Pflegegrad in Spanien beantragen: Ley de Dependencia
Sandor Farkas
Gründer und Redaktion von Mallorca Plus
Begleitet Auswanderer und Residenten bei Behörden-, Wohn- und Alltagsfragen rund um das Leben auf Mallorca.
Wenn ein Angehöriger auf Mallorca pflegebedürftig wird, stellt sich schnell die Frage nach staatlicher Unterstützung. Auch als deutscher Resident kannst du einen Pflegegrad in Spanien beantragen. Grundlage ist die Ley de Dependencia, das spanische Pflegegesetz. Der Antrag läuft über die Sozialdienste deiner Gemeinde, kostet nichts und braucht vor allem eines: Geduld. Hier erfährst du, welche drei Pflegegrade es gibt, wie der Antrag abläuft, welche Leistungen dir zustehen und was du tust, während du auf die Begutachtung wartest.
Auf einen Blick
Die Ley de Dependencia kennt drei Pflegegrade. Den Antrag stellst du bei den Sozialdiensten deiner Gemeinde, danach kommt ein Gutachterteam zu dir nach Hause. Auf den Balearen dauert das Verfahren im Schnitt rund 203 Tage. Als Leistungen kommen häusliche Hilfe, Tageszentren, ein Heimplatz oder Geldzahlungen in Frage, etwa für pflegende Angehörige.

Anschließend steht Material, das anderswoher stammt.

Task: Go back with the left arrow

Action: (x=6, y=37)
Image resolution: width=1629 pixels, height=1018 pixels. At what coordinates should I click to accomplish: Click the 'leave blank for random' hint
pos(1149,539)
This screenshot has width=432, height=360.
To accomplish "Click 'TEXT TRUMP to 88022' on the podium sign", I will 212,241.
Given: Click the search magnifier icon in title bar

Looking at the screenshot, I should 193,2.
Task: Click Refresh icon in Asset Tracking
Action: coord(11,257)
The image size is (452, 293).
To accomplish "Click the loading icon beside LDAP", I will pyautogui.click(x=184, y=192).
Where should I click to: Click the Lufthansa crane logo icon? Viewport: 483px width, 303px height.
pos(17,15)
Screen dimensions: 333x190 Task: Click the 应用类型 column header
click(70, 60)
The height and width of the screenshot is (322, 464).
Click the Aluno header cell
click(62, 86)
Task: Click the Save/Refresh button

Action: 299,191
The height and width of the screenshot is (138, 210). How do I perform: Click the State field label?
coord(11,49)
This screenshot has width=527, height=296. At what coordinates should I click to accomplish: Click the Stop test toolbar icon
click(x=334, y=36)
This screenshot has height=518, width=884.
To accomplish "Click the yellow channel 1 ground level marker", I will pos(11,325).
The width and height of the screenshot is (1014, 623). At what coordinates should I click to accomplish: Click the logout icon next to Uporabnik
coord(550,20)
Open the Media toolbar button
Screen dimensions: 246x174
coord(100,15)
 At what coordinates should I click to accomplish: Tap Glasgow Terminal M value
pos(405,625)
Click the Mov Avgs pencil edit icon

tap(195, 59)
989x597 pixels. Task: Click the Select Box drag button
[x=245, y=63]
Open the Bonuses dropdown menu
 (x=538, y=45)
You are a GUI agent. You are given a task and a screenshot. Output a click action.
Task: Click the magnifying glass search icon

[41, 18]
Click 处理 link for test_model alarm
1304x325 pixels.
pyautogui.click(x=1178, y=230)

Was die Ley de Dependencia regelt
Die Ley de Dependencia (Ley 39/2006) ist das spanische Pflegegesetz. Es legt fest, wer als pflegebedürftig anerkannt wird, teilt die Pflegebedürftigkeit in drei Grade ein und bestimmt, welche Sachleistungen und Geldzahlungen anerkannten Personen zustehen. Umgesetzt wird das Gesetz von den Autonomen Gemeinschaften, auf Mallorca also vom balearischen Govern.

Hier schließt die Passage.